RULE 10B5-1 REPURCHASE PLAN

EX-10.1 5 ex10-1repurchaseplan.htm RULE10B5-1REPURCHASEPLAN

EXHIBIT 10.1

RULE 10B5-1 REPURCHASE PLAN

This Rule 10b5-1 Repurchase Plan, dated September 15, 2008 (this “Repurchase Plan”), is between Omega Flex, Inc., with principal executive offices located at 213 Court St., Suite 701, Middletown, CT, 06457 (the “Issuer”), and Hunter Associates, Inc., with principal executive offices at 436 Seventh Avenue, Koppers Building, Fifth Floor, Pittsburgh, PA, 15219 (“Hunter”).

WHEREAS, on September 10, 2007, the Board of Directors of the Issuer approved a stock repurchase program for the repurchase of shares of the Issuer’s common stock, $0.01 par value per share (the “Common Stock”) for up to $5,000,000, over a period of twenty-four months (the “Repurchase Program”); and

WHEREAS, the Issuer has effected repurchases of 59,824 shares of Common Stock to date for an aggregate of $898,923.00; and

WHEREAS, the Issuer desires to engage Hunter to effect future repurchases within the safe harbor afforded by Rule 10b5-1 of the Securities Exchange Act of 1934, as amended (the “Exchange Act”) and in accordance with the terms and conditions set forth in this Repurchase Plan and Hunter desires to be so engaged;

 

NOW, THEREFORE, the Issuer and Hunter hereby agree as follows:

1.            (a)         Subject to the Issuer’s continued compliance with Section 2 hereof, and subject to Section 4, Hunter will effect purchases (each, a “Purchase”) of shares of the Common Stock on each day on which the NASDAQ Global Market (the “NASDAQ”) is open for trading and the Common Stock trades regular way on the NASDAQ at a price not to exceed the price per share determined by the special committee of the Issuer’s board of directors and communicated in writing to Hunter concurrently with this Agreement, up to an aggregate expenditure of $4,101,077 (the “Total Plan Amount”).

(b)          Hunter may make Purchases in the open market or through privately negotiated transactions. Hunter shall not make Purchases that are (1) the opening purchase in the consolidated reporting system, and/or (2) executed within 30 minutes of the opening or closing of the applicable daily trading system. The Issuer agrees not to take any action that would cause Purchases not to comply with Rule 10b5-1 of the Exchange Act.

2.            The Issuer agrees to pay to Hunter a commission of $0.15 per share of Common Stock repurchased pursuant to this Repurchase Plan. In accordance with Hunter’s customary procedures, Hunter will deposit shares of Common Stock purchased hereunder into an account established by Hunter for the Issuer against payments to Hunter of the purchase price therefore and commissions and other amounts in respect thereof payable pursuant to this Section. The Issuer will be notified of all transactions pursuant to customary trade confirmations.

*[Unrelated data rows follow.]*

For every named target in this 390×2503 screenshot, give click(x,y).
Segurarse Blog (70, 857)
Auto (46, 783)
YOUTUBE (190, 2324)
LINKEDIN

3.            (a)         This Repurchase Plan shall become effective on October 13, 2008 and shall terminate upon the first to occur of the following:

 

(1)

the one year anniversary of the date hereof;

(2)          the purchase of the Total Plan Amount pursuant to this Repurchase Plan;

(3)          the end of the second business day following the date of receipt by Hunter of notice of early termination by Issuer of this Agreement substantially in the form of Exhibit A hereto;

(4)          the end of the second business day following the date of receipt by Issuer of notice of early termination by Hunter of this Agreement substantially in the form of Exhibit B hereto;

(5)          the commencement of any voluntary or involuntary cause or other proceeding seeking liquidation, reorganization or other relief under any bankruptcy, insolvency or similar law or seeking the appointment of a trustee, receiver or other similar official, or the taking of any corporate action by the Issuer to authorize or commence any of the foregoing;

(6)          the public announcement of a tender or exchange offer for the Common Stock or of a merger, acquisition, recapitalization or other similar business combination or transaction as a result of which the Common Stock would be exchanged for or converted into cash, securities or other property; or

 

(7)

the failure of the Issuer to comply with Section 2 hereof.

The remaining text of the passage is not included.